Chris Impellitteri: la mitragliatrice del neoclassico
Se Malmsteen è Paganini, Chris Impellitteri è una mitragliatrice montata su un palco power metal. Già il suo omonimo EP d’esordio del 1987 è un manifesto di velocità esagerata: scale classicheggianti tritate a una tale velocità da sembrare uscite da un videogioco. Il tutto accompagnato da una voce acutissima e arrangiamenti eroici, perfetti per una battaglia tra draghi e cavalieri in spandex.
DA VEDERE: “Speed Soloing”, il suo evocativo metodo didattico in VHS anni ’80. Mascella serrata, sguardo ispirato di languida fierezza, tonnellate di lacca e velocità iperboliche a scapito quasi dell’intelligibilità.
Michael Angelo Batio: l'uomo da quattro manici
Michael Angelo Batio è forse l’emblema definitivo del fenomeno da baraccone shred. Ambidestro, suona con due chitarre contemporaneamente (una per mano). Oppure, la sua Double-Guitar a forma di X con quattro manici, è leggendaria e ridicola allo stesso tempo. Idolatrato come insegnante di chitarra (anche Mark Tremonti degli Alterbridge è stato un suo adepto) ha sempre sacrificato il suo lato artistico ossessionato dall'esigenza di ostentare la sua tecnica sovrumana. Negli ultimi anni si è riscattato entrando come chitarrista nei Manowar, trovando finalmente una connotazione più musicale.

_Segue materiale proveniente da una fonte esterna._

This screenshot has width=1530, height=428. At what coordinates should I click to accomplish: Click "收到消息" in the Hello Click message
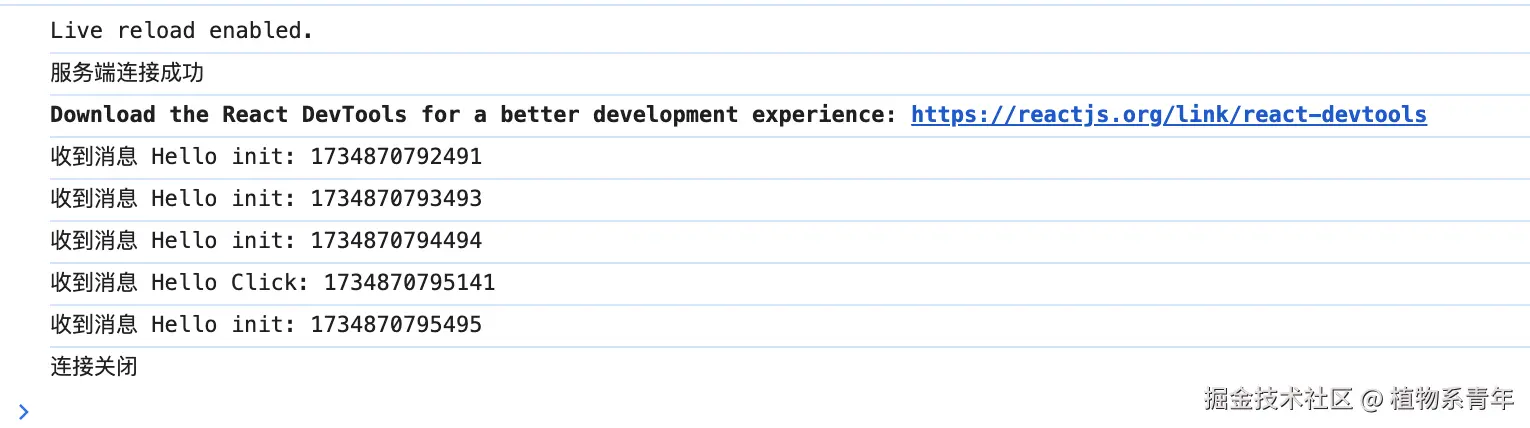coord(94,283)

DA VEDERE: in bilico tra il sublime e l’orrendo, “Fright Train” diventerà un classico dell’air metal perché cattura in una parodia più o meno inconsapevole tutti i cliché del genere. I Nitro (fino ai Manowar, l’unico trascorso degno di nota di Batio in una band) sono vestiti come i cugini di campagna dei Guns N’ Roses di “Welcome to the Jungle”, e Michael Angelo suona un assolo delirante sulla sua chitarra a quattro manici.

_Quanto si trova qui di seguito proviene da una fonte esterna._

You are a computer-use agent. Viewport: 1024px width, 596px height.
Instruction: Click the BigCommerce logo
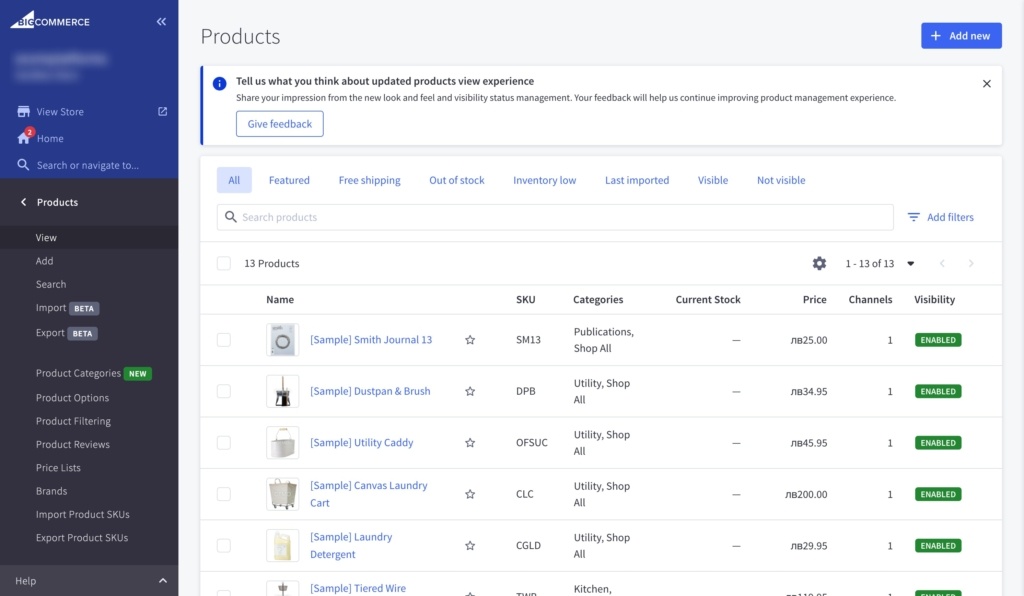tap(50, 19)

Richard Benson: la tragedia e la farsa, ma prima la chitarra
Figura controversa e istrionica, Richard Benson è stato molto più della caricatura trash degli ultimi anni. Negli anni ’80 e ’90 è stato un protagonista vivace della scena musicale italiana: chitarrista metal-progressive, divulgatore esuberante, volto di culto tra musica e costume, grazie anche a collaborazioni con Renzo Arbore e Carlo Verdone. Come firma storica della rivista Chitarre, ha fatto conoscere in Italia l’universo shred e neoclassico, con Malmsteen come riferimento assoluto. Tra intuizioni geniali e toni da tragedia, Benson è stato un ponte tra cultura pop, virtuosismo e parodia. Impossibile ignorarlo.
DA VEDERE: Benson si è cimentato anche in un memorabile, celeberrimo video didattico: La velocità d’esecuzione nella chitarra metal progressive, in cui, tra scale demoniache e vibrati furibondi, spiega i segreti compositivi ed esecutivi del suo “indimenticabile” classico, “Madre Tortura”.